Some of the not-so-much-rarefied use cases might be when you have to spawn VMs at incoming requests or distribute the same (enough) snapshot of a machine across many people.
However, for me personally, the most familiar and truly meaningful (in other words, fun) use case of the VM is that I can have absolutely disposable and manipulatable machines at my fingertips as many as the host system allows, while being able to stay away from affecting my host system configuration or even damaging it irreversibly.
The bottomline is: VM is one of the greatest logical toys you can ever have on your host machine.
For that purpose, I know VirtualBox on Windows and VirtManager(Qemu/KVM) on Linux are serving the users handsomely.
However, besides VirtualBox unable to handle PCI passthrough and Qemu/KVM not allowing an easy bridging on a wireless interface, there might be some considerable heavy lifting to handle if you want not only VMs but VMs across multiple host machines (VM orchestration, so to speak).
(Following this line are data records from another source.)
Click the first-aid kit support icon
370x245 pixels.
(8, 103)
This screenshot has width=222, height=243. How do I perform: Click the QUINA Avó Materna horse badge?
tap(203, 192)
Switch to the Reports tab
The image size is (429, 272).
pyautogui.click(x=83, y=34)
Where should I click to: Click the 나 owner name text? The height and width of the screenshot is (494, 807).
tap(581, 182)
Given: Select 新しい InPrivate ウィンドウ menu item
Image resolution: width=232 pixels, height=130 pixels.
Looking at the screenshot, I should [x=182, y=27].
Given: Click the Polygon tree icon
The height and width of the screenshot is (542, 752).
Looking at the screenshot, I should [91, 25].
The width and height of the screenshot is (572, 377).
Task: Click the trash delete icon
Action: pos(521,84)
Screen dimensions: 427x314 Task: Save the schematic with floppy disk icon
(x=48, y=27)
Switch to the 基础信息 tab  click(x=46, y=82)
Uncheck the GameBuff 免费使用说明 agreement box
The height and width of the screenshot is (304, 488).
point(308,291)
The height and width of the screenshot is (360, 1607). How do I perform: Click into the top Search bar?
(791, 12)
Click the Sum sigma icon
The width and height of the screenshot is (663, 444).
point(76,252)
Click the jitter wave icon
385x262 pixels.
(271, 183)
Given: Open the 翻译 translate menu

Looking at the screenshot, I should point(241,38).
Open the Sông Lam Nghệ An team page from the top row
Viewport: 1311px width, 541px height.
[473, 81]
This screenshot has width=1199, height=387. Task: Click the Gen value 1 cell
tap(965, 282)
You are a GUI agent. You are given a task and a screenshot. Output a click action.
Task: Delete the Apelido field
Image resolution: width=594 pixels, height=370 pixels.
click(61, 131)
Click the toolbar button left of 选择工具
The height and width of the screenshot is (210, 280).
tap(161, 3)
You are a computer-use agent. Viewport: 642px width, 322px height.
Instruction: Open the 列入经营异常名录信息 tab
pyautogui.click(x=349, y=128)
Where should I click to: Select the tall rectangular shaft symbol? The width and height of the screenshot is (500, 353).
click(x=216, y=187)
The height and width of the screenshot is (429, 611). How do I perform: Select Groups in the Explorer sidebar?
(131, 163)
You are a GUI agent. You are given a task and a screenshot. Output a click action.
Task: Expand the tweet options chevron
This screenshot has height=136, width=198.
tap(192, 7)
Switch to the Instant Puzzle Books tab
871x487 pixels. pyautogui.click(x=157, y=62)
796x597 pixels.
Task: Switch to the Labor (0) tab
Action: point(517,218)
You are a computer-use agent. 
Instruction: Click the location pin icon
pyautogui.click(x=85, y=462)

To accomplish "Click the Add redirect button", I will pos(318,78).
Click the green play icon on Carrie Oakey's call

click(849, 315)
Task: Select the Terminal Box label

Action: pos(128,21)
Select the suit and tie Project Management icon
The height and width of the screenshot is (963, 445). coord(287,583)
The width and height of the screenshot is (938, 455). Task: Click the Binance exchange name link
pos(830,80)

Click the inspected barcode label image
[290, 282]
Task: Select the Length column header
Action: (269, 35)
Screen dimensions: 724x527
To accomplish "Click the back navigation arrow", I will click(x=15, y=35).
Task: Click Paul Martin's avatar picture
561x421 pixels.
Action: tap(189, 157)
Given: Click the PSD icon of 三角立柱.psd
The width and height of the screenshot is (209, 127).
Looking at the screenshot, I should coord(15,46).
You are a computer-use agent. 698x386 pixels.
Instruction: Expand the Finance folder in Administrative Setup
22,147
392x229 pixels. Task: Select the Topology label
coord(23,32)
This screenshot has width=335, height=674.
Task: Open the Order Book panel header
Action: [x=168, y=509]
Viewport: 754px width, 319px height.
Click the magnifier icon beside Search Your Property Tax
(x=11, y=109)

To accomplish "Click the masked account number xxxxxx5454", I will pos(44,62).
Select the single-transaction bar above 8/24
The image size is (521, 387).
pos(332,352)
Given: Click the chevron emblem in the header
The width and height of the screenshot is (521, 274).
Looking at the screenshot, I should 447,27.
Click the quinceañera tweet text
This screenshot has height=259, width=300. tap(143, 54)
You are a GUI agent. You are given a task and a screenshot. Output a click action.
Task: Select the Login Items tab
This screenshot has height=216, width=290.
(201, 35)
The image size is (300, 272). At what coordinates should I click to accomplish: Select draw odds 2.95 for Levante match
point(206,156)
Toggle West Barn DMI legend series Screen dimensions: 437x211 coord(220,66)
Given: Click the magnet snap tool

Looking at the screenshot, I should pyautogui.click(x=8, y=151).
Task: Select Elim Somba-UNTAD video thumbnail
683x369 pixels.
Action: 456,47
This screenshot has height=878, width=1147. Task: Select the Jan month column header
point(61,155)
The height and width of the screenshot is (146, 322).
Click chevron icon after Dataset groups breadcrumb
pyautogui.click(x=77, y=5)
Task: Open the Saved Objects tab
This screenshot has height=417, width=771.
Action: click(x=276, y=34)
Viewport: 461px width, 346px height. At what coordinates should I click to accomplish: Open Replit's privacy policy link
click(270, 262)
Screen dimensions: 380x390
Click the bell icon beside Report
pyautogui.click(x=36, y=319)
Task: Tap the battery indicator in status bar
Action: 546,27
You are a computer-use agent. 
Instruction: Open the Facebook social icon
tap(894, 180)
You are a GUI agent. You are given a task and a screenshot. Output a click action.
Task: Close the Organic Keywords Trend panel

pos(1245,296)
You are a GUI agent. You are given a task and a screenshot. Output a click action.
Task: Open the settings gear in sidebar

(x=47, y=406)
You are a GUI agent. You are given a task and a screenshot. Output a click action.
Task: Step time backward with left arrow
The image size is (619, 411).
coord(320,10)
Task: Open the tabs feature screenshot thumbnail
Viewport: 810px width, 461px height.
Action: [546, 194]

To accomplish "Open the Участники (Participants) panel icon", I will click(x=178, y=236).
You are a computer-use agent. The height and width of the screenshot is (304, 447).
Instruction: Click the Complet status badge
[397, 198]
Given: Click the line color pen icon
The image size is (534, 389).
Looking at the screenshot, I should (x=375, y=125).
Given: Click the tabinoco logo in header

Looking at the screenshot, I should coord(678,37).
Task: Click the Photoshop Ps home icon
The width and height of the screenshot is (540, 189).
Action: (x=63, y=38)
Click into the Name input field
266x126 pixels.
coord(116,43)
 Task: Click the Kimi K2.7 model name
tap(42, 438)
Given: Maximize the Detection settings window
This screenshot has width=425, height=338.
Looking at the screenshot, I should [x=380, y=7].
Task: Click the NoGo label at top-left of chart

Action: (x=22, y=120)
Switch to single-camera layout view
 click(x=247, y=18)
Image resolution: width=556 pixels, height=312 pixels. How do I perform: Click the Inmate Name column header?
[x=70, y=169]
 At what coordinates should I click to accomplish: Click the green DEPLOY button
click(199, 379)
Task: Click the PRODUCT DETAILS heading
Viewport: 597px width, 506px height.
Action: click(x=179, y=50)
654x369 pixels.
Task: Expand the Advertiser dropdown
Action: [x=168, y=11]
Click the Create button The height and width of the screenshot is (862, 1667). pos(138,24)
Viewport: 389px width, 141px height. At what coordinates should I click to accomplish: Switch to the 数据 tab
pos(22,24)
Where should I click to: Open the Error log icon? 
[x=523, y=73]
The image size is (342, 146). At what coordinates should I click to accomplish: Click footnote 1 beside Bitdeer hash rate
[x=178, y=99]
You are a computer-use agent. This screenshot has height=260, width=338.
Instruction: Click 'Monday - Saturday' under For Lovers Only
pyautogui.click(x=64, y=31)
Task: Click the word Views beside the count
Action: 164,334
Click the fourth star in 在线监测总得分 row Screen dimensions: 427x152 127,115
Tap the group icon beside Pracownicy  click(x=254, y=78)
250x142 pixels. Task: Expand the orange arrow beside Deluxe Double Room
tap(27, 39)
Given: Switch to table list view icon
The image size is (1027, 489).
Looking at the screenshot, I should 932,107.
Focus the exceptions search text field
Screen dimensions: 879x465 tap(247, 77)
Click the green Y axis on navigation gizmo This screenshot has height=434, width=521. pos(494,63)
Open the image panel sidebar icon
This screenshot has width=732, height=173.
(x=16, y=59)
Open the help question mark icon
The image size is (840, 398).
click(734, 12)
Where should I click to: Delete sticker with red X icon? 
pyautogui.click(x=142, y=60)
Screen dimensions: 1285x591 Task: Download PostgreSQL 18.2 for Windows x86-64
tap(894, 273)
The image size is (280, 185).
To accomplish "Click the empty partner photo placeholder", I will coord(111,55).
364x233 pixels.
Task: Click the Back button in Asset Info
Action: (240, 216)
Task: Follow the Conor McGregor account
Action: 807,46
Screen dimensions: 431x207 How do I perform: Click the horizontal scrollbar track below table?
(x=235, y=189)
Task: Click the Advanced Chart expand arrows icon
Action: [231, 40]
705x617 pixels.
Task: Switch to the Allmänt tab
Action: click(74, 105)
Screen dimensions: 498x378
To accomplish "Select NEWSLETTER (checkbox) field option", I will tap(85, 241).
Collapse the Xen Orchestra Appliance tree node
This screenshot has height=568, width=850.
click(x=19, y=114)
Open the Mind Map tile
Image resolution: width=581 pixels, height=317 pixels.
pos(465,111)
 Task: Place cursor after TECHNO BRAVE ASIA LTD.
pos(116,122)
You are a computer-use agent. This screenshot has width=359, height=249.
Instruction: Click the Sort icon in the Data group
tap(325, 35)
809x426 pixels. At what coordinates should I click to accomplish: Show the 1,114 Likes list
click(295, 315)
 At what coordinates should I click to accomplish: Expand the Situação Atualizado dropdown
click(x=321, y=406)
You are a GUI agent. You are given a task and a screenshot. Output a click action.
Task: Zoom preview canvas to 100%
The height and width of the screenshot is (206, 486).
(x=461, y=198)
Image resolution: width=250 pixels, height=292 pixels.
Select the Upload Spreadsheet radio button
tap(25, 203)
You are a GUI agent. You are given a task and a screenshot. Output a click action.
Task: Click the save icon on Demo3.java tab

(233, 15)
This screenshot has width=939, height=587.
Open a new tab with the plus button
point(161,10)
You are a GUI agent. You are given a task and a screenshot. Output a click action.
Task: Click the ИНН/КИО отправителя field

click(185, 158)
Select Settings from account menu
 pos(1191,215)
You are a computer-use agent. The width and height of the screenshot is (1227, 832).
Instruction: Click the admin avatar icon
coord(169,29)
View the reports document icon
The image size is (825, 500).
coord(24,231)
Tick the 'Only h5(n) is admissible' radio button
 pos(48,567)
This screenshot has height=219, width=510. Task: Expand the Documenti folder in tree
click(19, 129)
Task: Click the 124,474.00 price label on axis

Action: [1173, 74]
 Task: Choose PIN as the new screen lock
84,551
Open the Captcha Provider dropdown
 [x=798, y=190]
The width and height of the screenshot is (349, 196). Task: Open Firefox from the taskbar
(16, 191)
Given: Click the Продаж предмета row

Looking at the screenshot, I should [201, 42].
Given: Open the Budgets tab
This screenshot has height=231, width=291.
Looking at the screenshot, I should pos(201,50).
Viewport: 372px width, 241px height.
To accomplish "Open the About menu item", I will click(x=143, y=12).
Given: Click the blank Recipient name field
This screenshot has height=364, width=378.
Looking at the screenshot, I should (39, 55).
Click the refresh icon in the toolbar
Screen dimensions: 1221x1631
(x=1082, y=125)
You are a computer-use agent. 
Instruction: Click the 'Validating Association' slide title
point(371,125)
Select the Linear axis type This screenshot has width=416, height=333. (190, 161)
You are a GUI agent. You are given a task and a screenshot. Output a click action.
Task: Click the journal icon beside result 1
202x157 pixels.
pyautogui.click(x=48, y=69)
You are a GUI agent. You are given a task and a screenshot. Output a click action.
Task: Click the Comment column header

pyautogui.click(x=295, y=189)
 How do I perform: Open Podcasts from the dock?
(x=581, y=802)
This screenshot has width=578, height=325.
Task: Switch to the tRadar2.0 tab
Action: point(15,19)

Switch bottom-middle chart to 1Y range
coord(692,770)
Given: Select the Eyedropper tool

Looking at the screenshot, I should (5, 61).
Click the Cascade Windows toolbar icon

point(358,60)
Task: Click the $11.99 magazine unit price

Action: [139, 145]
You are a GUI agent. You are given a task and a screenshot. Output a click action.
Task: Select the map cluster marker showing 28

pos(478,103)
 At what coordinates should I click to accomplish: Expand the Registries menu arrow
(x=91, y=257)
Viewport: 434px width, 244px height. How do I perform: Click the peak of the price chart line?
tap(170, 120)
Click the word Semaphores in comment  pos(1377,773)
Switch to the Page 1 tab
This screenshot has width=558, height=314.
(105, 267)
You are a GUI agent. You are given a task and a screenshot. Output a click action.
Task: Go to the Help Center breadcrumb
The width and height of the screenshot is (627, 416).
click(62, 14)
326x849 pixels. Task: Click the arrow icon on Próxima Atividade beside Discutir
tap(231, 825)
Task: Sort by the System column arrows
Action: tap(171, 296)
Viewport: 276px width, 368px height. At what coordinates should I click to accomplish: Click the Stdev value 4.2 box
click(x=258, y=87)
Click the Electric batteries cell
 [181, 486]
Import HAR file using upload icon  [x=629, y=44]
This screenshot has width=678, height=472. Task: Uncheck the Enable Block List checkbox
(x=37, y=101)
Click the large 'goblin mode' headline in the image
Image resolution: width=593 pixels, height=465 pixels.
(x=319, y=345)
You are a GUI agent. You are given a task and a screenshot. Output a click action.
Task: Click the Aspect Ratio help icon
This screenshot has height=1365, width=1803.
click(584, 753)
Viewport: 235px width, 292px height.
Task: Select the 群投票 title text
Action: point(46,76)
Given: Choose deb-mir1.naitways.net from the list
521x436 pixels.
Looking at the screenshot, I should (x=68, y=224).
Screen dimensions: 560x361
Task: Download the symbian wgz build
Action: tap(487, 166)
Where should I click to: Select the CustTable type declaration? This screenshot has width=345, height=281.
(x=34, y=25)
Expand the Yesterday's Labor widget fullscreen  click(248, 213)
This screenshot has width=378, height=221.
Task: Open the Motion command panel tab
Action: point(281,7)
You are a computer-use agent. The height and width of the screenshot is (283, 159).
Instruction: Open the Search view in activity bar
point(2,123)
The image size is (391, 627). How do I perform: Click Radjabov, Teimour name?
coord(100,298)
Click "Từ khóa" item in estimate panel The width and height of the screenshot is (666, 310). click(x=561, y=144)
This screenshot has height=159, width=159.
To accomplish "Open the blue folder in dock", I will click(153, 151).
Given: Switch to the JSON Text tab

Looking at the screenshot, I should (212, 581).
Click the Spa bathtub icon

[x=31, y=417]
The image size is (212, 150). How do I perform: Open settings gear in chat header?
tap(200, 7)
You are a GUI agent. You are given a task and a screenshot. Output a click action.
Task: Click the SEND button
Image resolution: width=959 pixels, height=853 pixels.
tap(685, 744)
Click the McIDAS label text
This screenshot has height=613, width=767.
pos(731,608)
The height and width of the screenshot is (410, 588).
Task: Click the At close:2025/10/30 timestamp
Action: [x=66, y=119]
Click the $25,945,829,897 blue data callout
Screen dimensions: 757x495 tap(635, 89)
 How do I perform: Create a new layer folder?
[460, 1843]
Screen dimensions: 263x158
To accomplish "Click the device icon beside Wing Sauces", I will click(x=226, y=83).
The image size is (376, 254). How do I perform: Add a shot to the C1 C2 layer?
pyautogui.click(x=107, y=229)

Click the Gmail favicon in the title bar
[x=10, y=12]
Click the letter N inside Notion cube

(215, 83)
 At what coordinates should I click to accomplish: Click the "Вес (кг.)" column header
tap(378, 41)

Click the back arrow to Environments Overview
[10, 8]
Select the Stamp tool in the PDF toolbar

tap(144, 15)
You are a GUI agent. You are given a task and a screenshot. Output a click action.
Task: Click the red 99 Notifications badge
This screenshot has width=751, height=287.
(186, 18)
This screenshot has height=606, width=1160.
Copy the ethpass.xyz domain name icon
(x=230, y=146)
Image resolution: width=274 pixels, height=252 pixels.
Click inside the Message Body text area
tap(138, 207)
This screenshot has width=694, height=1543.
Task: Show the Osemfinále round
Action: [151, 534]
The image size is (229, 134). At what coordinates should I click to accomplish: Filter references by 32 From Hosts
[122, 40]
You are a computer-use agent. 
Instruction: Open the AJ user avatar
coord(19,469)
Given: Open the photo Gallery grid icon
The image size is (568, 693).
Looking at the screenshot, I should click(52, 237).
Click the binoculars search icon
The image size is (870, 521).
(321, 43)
Today’s article is about the great tool called Proxmox that can serve that purpose very well.
As you can see in the below picture, I chose to go with a live media installation.
You might have to spend some time to figure out which one of the entry best suits your hardware. For me, it was the third one with nomodeset as a kernel parameter.
You might prefer the handsome-looking graphical user interface, but this one was my only choice at the time, not that I’m complaining but it was.
Fill out some intuitive and obvious fields and you’re done. Proxmox installer will handle everything that is necessary for you.
After the installation is completed and the machine reboots, access the admin panel which is available at the machine_ip_address:8006 by default, this is what you get.
Let’s create our first VM. If you’re familiar with Qemu or Virt Manager, make yourself at home as the interface doesn’t feel like your first encounter with it.
But first, obviously we need an iso image of the guest os to be installed onto our VM.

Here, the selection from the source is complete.